Cada quien mira el drama desde su perspectiva. En Gran Bretaña hay poco más de 6 millones de trabajadores migrantes. En las inmediaciones de Northampton hay una empresa, la Greencore, en plena expansión, que acaba de echar a andar una planta nueva y compró recientemente a la estadunidense Peakock Foods en unos 700 millones de euros. Líder en la preparación de bocadillos, prepara cada año unos 430 millones de sándwiches que distribuye en los supermercados británicos. La mitad de los mil 100 empleados de la empresa son migrantes en una localidad de 8 mil desempleados. Sin embargo, Greencore no encuentra fácilmente trabajadores interesados en brindarle sus servicios. A la mayoría no les gusta preparar sándwiches. También se sienten mal pagados, de manera que hace poco un diario local publicó en su encabezado principal un llamado pleno de desesperación: “¿No queda nadie en Reino Unido que pueda hacer un sándwich?”

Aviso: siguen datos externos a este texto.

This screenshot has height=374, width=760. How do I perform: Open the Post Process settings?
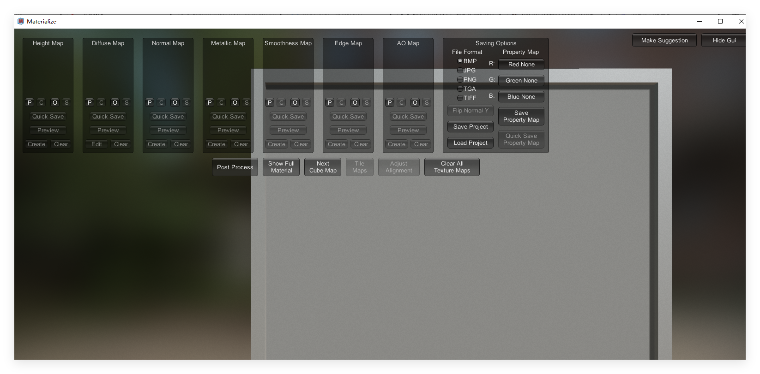coord(235,167)
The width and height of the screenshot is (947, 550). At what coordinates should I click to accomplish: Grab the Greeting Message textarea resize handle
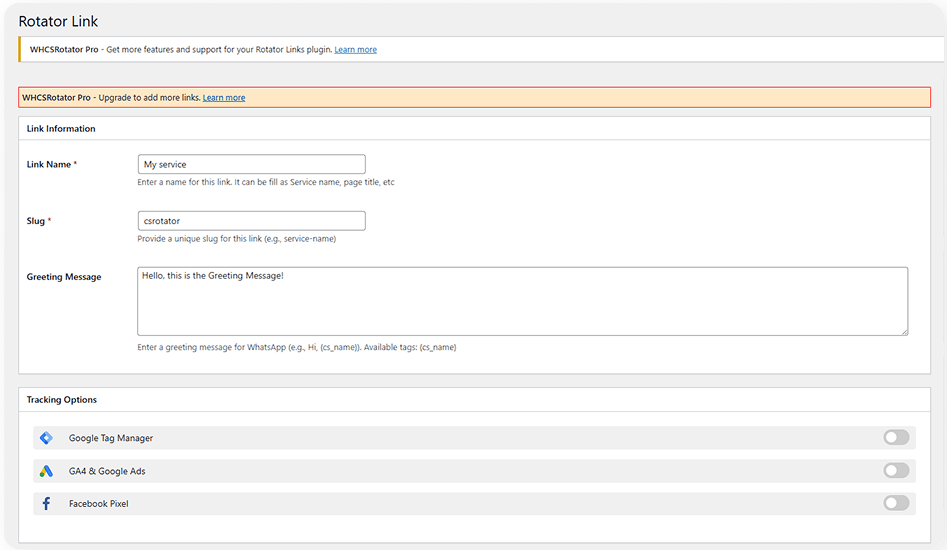click(904, 331)
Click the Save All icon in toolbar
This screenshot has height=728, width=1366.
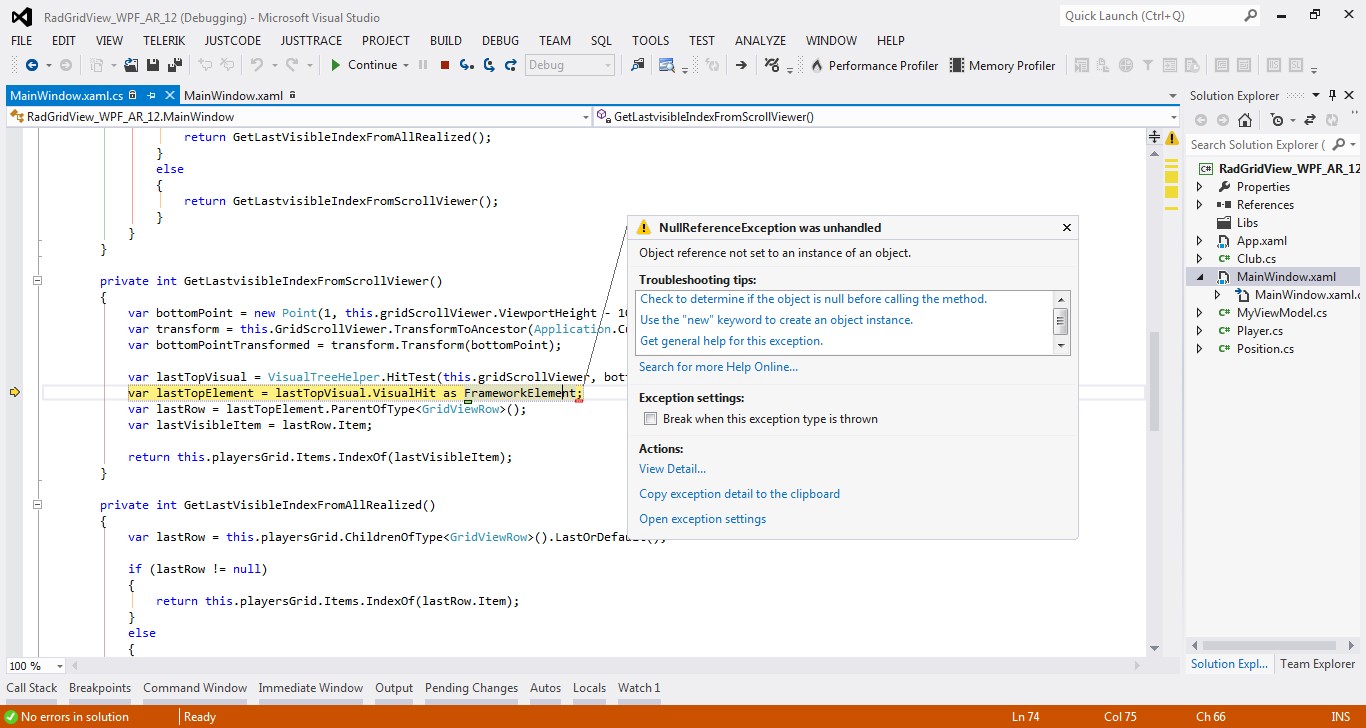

No hace mucho las más altas autoridades del país recibieron la advertencia de parte de los productores: muy pronto los supermercados británicos podrían estar sufriendo las consecuencias de las veleidades de los trabajadores. Y más los tragones consumidores.

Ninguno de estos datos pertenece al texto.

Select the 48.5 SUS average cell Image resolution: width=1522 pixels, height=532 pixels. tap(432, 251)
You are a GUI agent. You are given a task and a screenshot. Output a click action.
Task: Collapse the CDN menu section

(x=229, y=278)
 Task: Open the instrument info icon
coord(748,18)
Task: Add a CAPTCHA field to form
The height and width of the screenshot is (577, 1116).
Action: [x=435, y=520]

Mientras los trabajadores migrantes se ponen sus moños a la hora de elegir su chamba en Gran Bretaña, en Dinamarca están librando en estos días lo que muchos han llamado, con cierta burla, “la guerra de las albóndigas”. En cada uno de los extremos de la disputa, los trabajadores migrantes empeñados en imponer sus costumbres y un platillo tradicional de larga data para los daneses. Y el asunto es deveras trágico.
Hay en Europa países como Francia que ya ni pelean por sus viejas costumbres ni por sus antiguas recetas gastronómicas cuando se cuenta con la mayor población musulmana. Si algo se construye allá son mezquitas y unidades habitaciones que los migrantes se apresuran a ocupar.

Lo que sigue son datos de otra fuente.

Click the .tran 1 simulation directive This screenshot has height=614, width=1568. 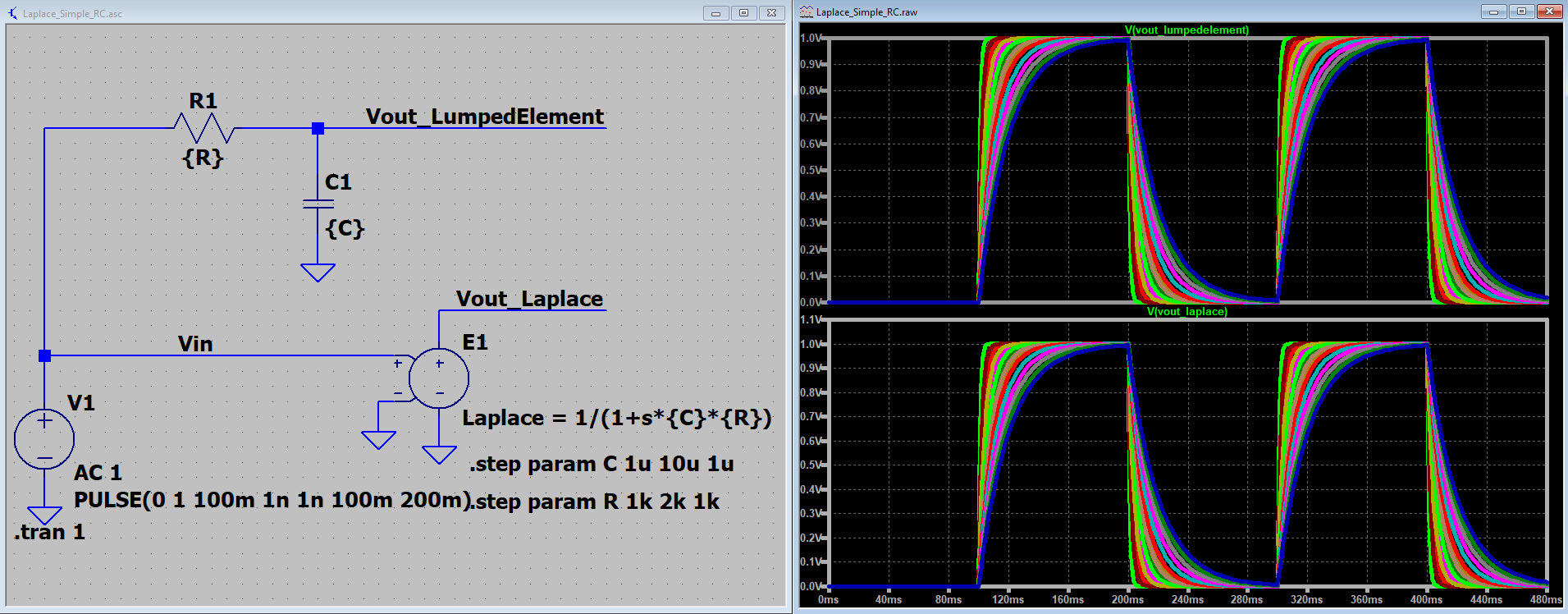coord(49,532)
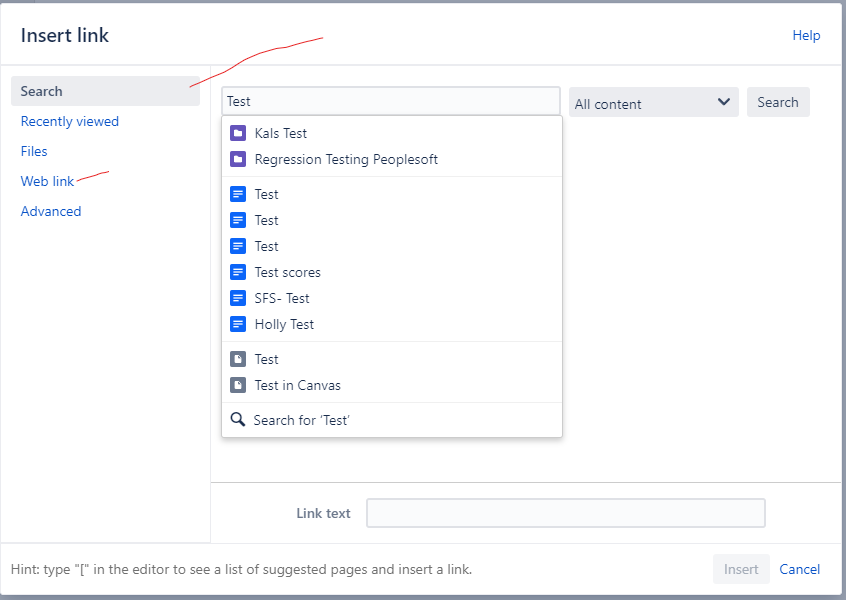Click the Search button
The width and height of the screenshot is (846, 600).
[x=778, y=102]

Como en todo el mundo, las industrias alimenticias giran en Dinamarca en torno a los hábitos gastronómicos de la población. Hay allá unos 7 millones de ciudadanos cuyos hábitos alimenticios tienen que ver con la población de cerdos que cuidan con particular celo, unos 28 millones de ejemplares. De su crianza obtienen los daneses los insumos necesarios para la preparación de sus tradicionales pelotitas de carne, que llevan también ternera. Resulta sin embargo que los migrantes, que han llegado en gran número a Dinamarca, en su mayoría de origen musulmán, no comen carne de cerdo, de manera que en el curso de los dos últimos años ha crecido el número de establecimientos gastronómicos que han retirado de sus servicios la carne de cerdo, incluida la que lleva la receta de las tradicionales albondiguillas danesas.
Por supuesto no ha faltado el debate entre liberales y conservadores, que se han agarrado de la greña a últimas fechas en defensa de las tradiciones o para congraciarse con los migrantes. La disputa está más o menos empatada, aunque los migrantes están perdiendo terreno a últimas fechas en la medida en que algunos funcionarios locales han impuesto su postura en la polémica. Por medio de decretos oficiales han defendido la carne de cerdo en la dieta de los daneses y han declarado obligatorio su consumo en las escuelas.
Un funcionario local puso hace poco en palabras claras el fondo de la discusión: “La señal que queremos enviar es que si usted es musulmán y se plantea venir a Dinamarca, no puede imponer hábitos a los otros. El cerdo es aquí igual que cualquier otro alimento”.